Autre constat d’échec on ne peut plus symbolique, plusieurs segments sont récités en voix « off » et diffusés par haut-parleur, comme si une surabondance de monologues ou de dialogues sans issue avait étouffé définitivement le projet.

En tant que théâtre chanté, le spectacle d’Angela Konrad permet de passer une soirée un peu ennuyeuse, mais réalisée avec sérieux. En tant qu’opéra, on espère qu’Éric Champagne aura, dans son prochain ouvrage, un rôle de force motrice et non de pièce rapportée.

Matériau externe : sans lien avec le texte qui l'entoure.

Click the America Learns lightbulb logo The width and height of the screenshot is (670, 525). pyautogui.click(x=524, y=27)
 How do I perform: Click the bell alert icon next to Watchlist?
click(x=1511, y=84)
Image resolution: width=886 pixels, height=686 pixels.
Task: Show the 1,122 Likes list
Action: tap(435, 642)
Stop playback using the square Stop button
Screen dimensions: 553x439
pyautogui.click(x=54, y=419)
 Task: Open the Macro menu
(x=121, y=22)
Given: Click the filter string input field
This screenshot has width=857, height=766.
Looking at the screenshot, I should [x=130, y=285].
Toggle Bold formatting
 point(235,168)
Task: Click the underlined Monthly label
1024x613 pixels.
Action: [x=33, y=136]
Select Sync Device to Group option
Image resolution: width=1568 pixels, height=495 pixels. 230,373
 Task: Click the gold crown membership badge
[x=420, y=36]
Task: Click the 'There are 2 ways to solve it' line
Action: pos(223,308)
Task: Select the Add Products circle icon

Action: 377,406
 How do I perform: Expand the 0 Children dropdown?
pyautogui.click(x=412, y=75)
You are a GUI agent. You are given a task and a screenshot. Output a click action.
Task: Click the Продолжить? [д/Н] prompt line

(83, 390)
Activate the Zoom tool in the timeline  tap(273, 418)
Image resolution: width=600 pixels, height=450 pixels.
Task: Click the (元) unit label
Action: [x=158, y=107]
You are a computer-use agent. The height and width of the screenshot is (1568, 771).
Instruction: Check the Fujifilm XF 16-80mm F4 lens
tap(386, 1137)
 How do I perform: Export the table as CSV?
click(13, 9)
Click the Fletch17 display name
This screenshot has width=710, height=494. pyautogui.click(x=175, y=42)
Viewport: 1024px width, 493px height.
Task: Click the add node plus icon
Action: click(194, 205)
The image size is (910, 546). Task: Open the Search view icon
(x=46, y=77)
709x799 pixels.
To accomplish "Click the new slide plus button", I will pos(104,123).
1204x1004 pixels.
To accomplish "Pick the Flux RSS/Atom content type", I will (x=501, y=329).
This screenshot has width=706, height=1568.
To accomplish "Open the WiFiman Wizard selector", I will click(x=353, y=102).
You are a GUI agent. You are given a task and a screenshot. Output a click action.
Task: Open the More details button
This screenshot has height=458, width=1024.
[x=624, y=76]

Le plateau, mené avec compétence par le chef assistant de l’Orchestre Symphonique de Montréal, Thomas Le Duc-Moreau, à la tête de l’ensemble Les Violons du Roy, vaut notamment, outre Suzanne Taffot, pour l’excellente soprano Kimy McLaren en Grace. Titulaire du rôle de Jerry, le baryton Hugo Laporte, récent finaliste du Concours Musical International de Montréal (CMIM), est à l’aube de se faire honorablement remarquer en Europe.

Bel abattage du ténor Jean-Michel Richer en Daniel et prestation concentrée de la mezzo Stéphanie Pothier en Marguerite, malgré une légère tendance à couvrir certains sons.